National Strategic Minerals bills passes US House
Led by Republican lawmakers, the National Strategic and Critical Mineral Production Act of 2012 (H.R. 4402) passed through the U.S. House with a bipartisan vote of 256-160.
The controversial measure will help streamline permitting for U.S. strategic and critical minerals and allows the government to exempt gold, copper, silver and uranium mining on federal land from environmental reviews. However, it could be stalled in the Democratically-controlled Senate.
Supporters praised it as a job-creating bill while opponents argued it gives too much to industry and lessens environmental protections. The Obama administration said it would “undermine and remove” environmental safeguards, the Associated Press reported.
The bill would give the federal government discretion to eliminate its environmental reviews of mining projects and accept state reviews instead. It would curtail the time for environmental reviews by limiting the review period to 30 months unless mining companies and the government agreed to an extension.
It would also set a 60-day time limit to file a legal challenge to a mining project, limit injunctions to what is necessary to correct legal requirements and prohibit payment of attorneys’ fees, expenses and other costs billed to taxpayers.
Both parties agreed on one objective of the legislation: The U.S. should be allowed to compete with China to mine so-called rare earth metals — specific minerals used in devices that people use every day, such as rare earths.
Rep.
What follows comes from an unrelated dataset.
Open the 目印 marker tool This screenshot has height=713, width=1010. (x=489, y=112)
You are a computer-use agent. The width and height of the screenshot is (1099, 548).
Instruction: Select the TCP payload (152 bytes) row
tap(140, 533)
Doc Hastings, chairman of the Natural Resources Committee, said the bill would create jobs, end duplicative reviews, stop frivolous lawsuits and prevent regulations that hold up new mining projects for more than a decade.
“First and foremost, this is a jobs bill, and the positive economic impact of this bill’s intent will extend beyond the mining industry,” said Hastings (R-WA).
Democrats mocked the title of the bill, the “National Strategic and Critical Minerals Production Act.” They said it would go far beyond encouraging production of strategic materials by giving a break to companies mining everyday products like sand and gravel.
The bill’s author, Rep. Mark Amodei, (R-NV)., said, “The giveaway stuff is phenomenally entertaining. This does nothing to tax law. This does nothing to safety law. This does nothing to ... supplant” environmental law.